A former Microsoft executive and his friend are facing civil and criminal insider trading charges after allegedly pocketing nearly $400,000 from illegal trades.
The executive, Brian Jorgenson, 32, worked in Microsoft's corporate finance and investment division, according to the Securities and Exchange Commission, which is bringing the civil charges against him and friend Sean Stokke. The two also face up to 20 years in jail on federal criminal charges in U.S. District Court in Washington State. Authorities said they hoped to make enough money on the trades in order to start their own hedge fund.
Microsoft said Jorgenson was fired once the insider trading was discovered, and that it cooperated with authorities on the investigation. A spokesman said the company has "zero tolerance" for insider trading.

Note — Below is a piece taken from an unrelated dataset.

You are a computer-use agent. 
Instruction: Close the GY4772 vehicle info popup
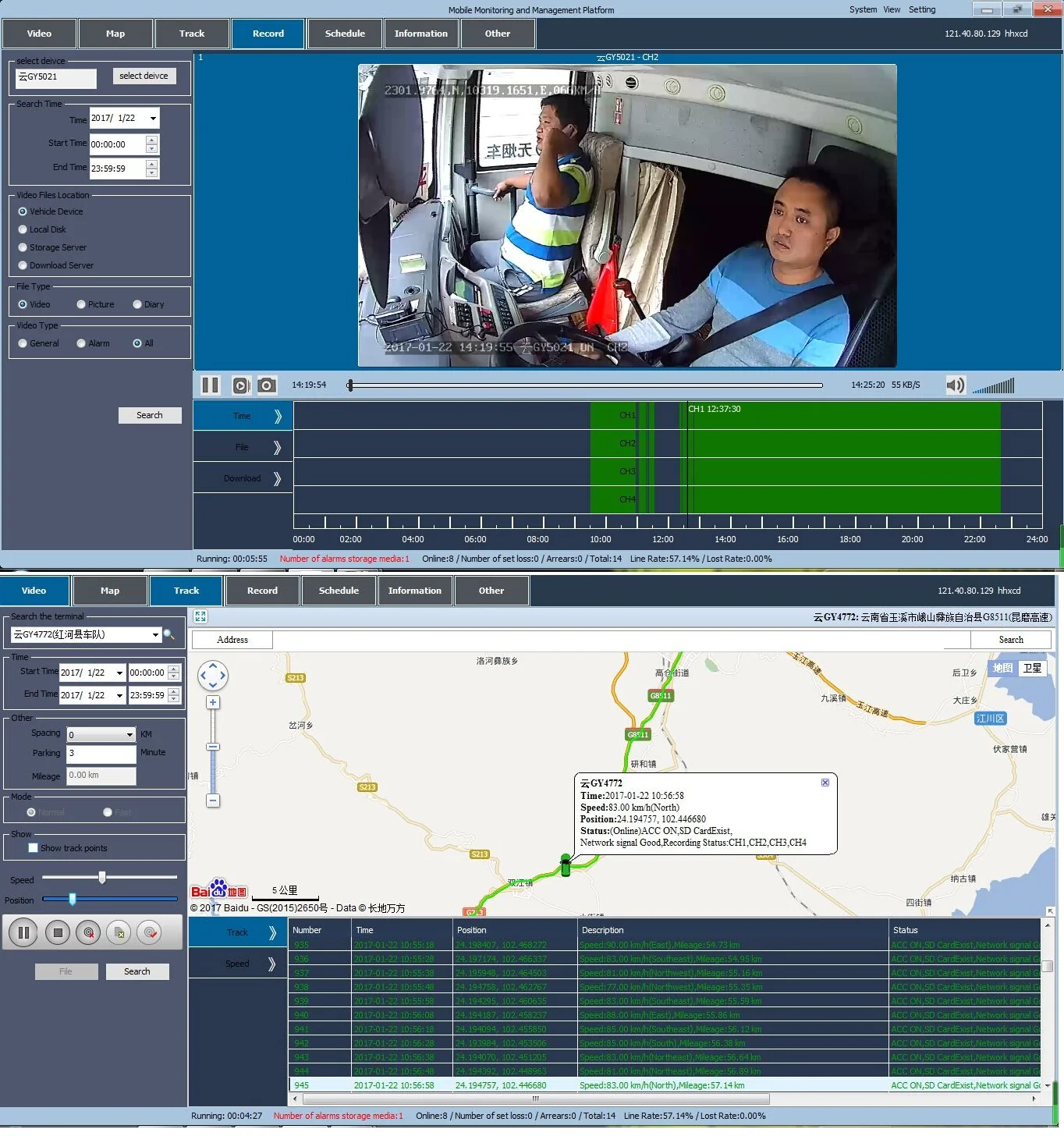point(825,783)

Jorgenson admitted to his wrongdoing in an extensive interview with the Seattle Times that was published Thursday morning.

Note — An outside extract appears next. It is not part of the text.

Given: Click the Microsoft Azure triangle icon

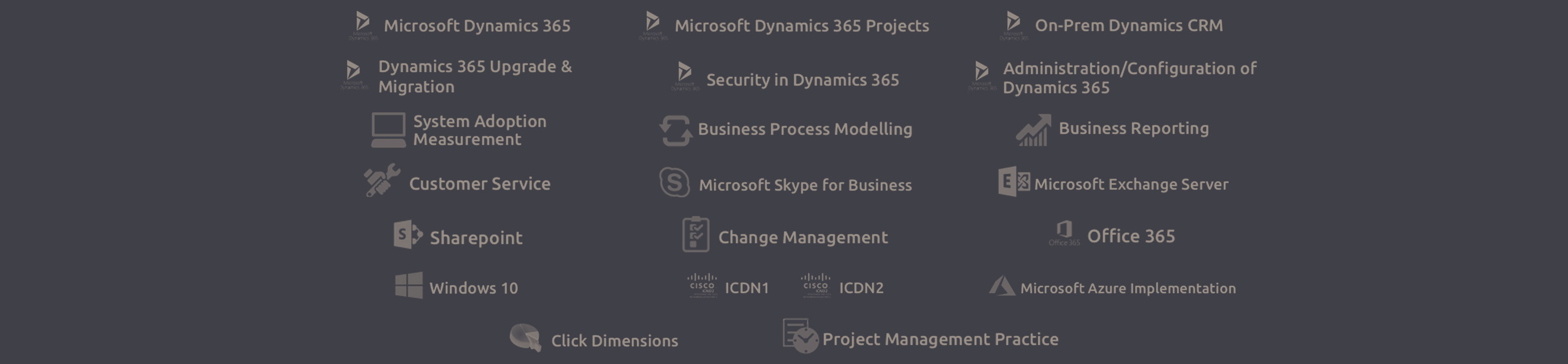Looking at the screenshot, I should (1001, 285).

He said it was simply greed that drove him to give information to Stokke, whom Jorgenson described in the article as an experienced day trader. Jorgenson told the paper that he did not know how much money his friend made on the trades, but that he personally received only $40,000 of the illegal profits.
Related: Fortune - The gray art of insider trading
The first illicit trade allegedly came after Jorgenson alerted Stokke about Microsoft's plan to invest in Barnes & Noble's Nook electronic book unit. The $300 million investment, announced in April 2012, sent shares of Barnes & Nobl (BKS)up more than 50% in a single day and netted the pair nearly a $185,000 profit, according to the complaint.
Then in July 2013, Microsof (MSFT)reported earnings that fell well short of forecasts, sending shares down 11%. Authorities said that the pair made more than $195,000 on trades betting against Microsoft;s shares.
Finally, the pair made about $13,000 on trades in October when Microsoft reported better than expected earnings.
Attorneys for Jorgenson and Stokke were not available for comment Thursday.
Jorgenson told the paper that he knew the trades were wrong, but that he saw news stories about how members of Congress were allowed to pass on the sort of insider information that he couldn't.
"I told myself, 'Members of Congress can do it,'" he told the paper. He said he used some of the $40,000 to pay tuition at a Christian elementary school for two of his four children.